2 Years of My Research Explained in 13 Minutes

Very interesting video, I enjoyed it a ton

If you can really encode the world state is as little as 32 values, it sounds more like we have proven that there exists a manifold in the subspace that DOES provide a working solution and that VQVAEs can converge on that but autoencoders cant. So I feel like the question is more like: why CANT autoencoders converge on that solution? Its within the networks space after all.

The only thing I can think of is RL generally tend to deal more so with deterministic, discrete time step datasets where theres literally an integer number of possible world states, the majority of which arent relevant or can be grouped together. So the actual latent manifold is within this super low dimension, which causes traditional encoders to struggle. Kinda like how technically the convolution layers of a CNN can be described as a regular linear layer, but sparse. Yet CNNs but perform NNs massively in the image domain.

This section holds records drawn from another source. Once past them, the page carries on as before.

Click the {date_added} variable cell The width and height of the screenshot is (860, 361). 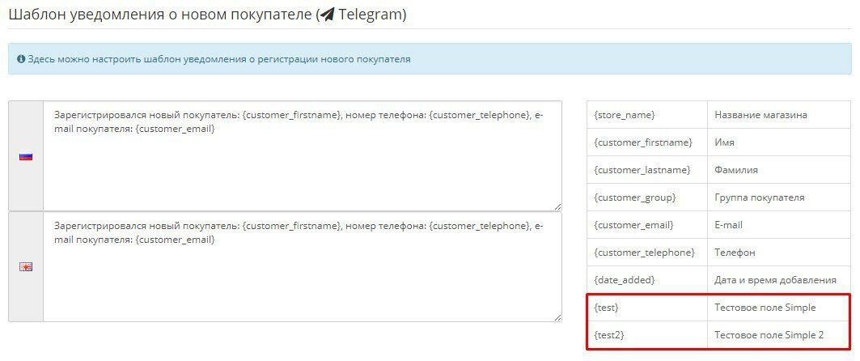pyautogui.click(x=625, y=280)
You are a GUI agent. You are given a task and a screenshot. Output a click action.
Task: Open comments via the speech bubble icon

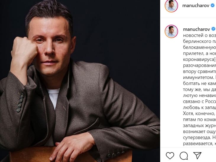pos(184,155)
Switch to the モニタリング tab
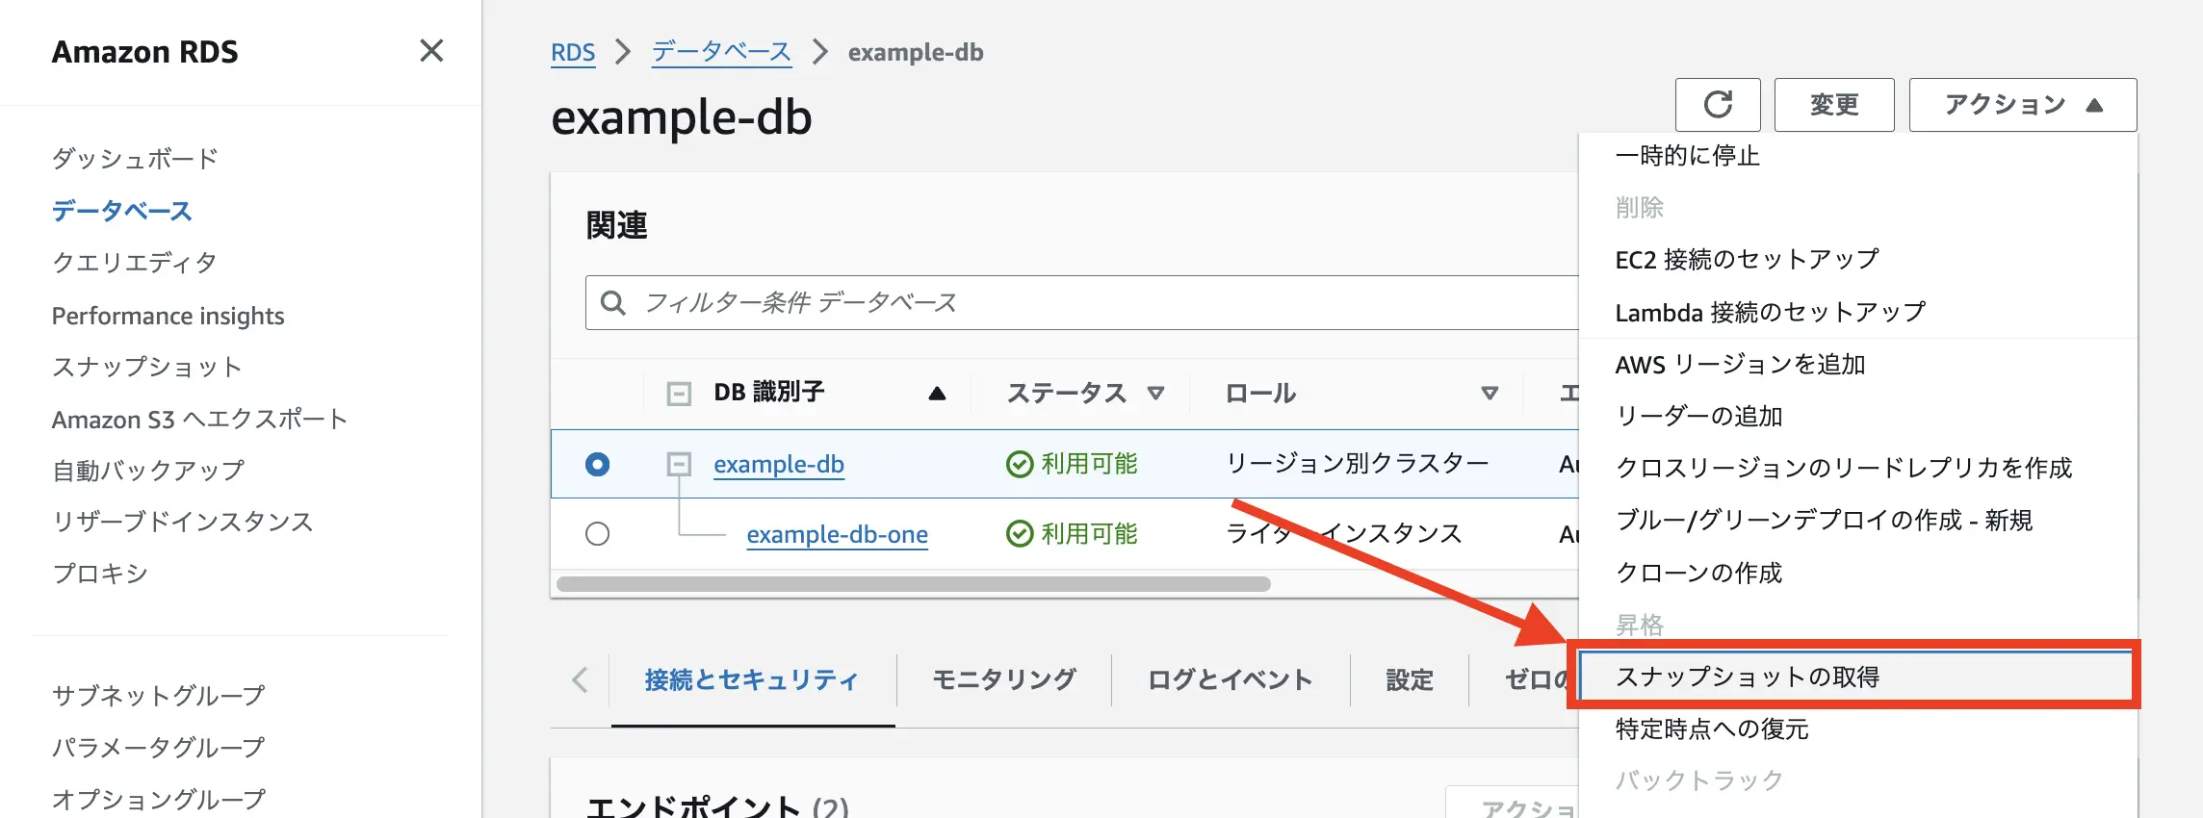This screenshot has height=818, width=2203. [1003, 680]
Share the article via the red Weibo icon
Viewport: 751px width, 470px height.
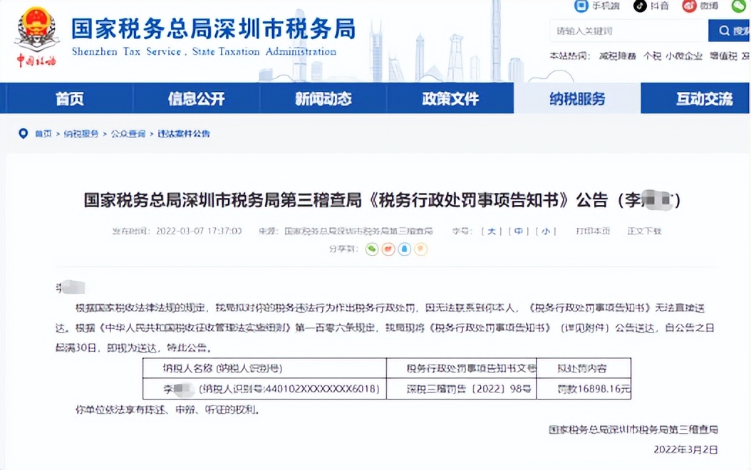click(x=388, y=249)
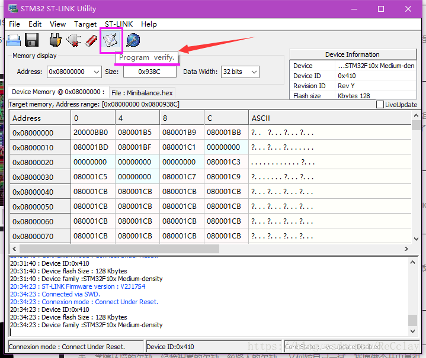426x358 pixels.
Task: Click the Size input field
Action: [x=149, y=72]
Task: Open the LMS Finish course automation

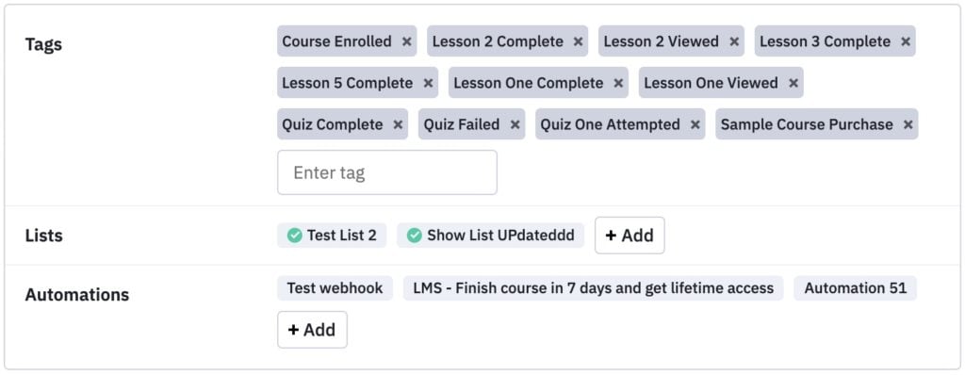Action: (x=594, y=288)
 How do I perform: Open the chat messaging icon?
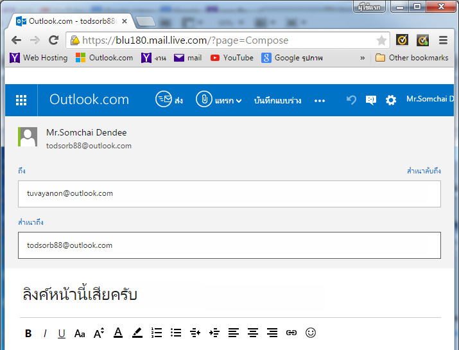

Great work, great approach, great video. Very intriguing where the difference really originates from. I always like mini-grid approaches.

Thanks for sharing such an interesting exploration of a few problems that also intrigued me. I quite like the part that you mentioned about "you never know the secret sauce of xxx" where xxx refers to some great/famous research. Thanks for your endeavour in finding out "the secret sauce"!

My takeaway: discrete latent space models more accurately with less capacity, and enables faster adaptation of policy learned on it.
If would be better if you shed more light on why discrete latent space models have such benefits or provide some links? Thanks!

Doesnt a taking the mode of a Monte Carlo tree search for the continuous space solve this problem?

THANK YOU SO MUCH
I figured it probably existed but I never new the concept was called "Model-based reinforcement learning"
cool video

Is there any chance that this "discreteness" you are focusing on has some relations to "sparsity"?
I am thinking something like, can we consider a sparse representation of world as collection of multiple discrete representations, where only one discrete representation is active at any time (e.g., 16 discrete 16 bit representations make up a spare 256 bit representation, where at any time at most 16 bits are active).
I am thinking this cause biological neural networks are famous for their sparsity. Combining with your conclusion, can we even say that biological brains are insanely multi modal cause they are packed with discrete representation of a very small aspect of the world (an instance of your game with only hundreds of configurations), but they add up to be a good model of the whole world?

So a world model performs better when trained using discrete representations? Is there some kind of mathematical analogy between this and the quantized nature of the real world at a microscopic level?

This seems like such a simple question:
Continuous models can be more rich than discrete ones but need more data to work

I don't know much but I think it not because of a lack of model capacity, but is because integer representation fits more neatly into the binary environment, with continuous representation small errors compound, but with integers the errors don't compound because they are not off by 0.01 they are exactly 0 or 1, as you add more capacity, they are able to over fit and ignore this integer benefit.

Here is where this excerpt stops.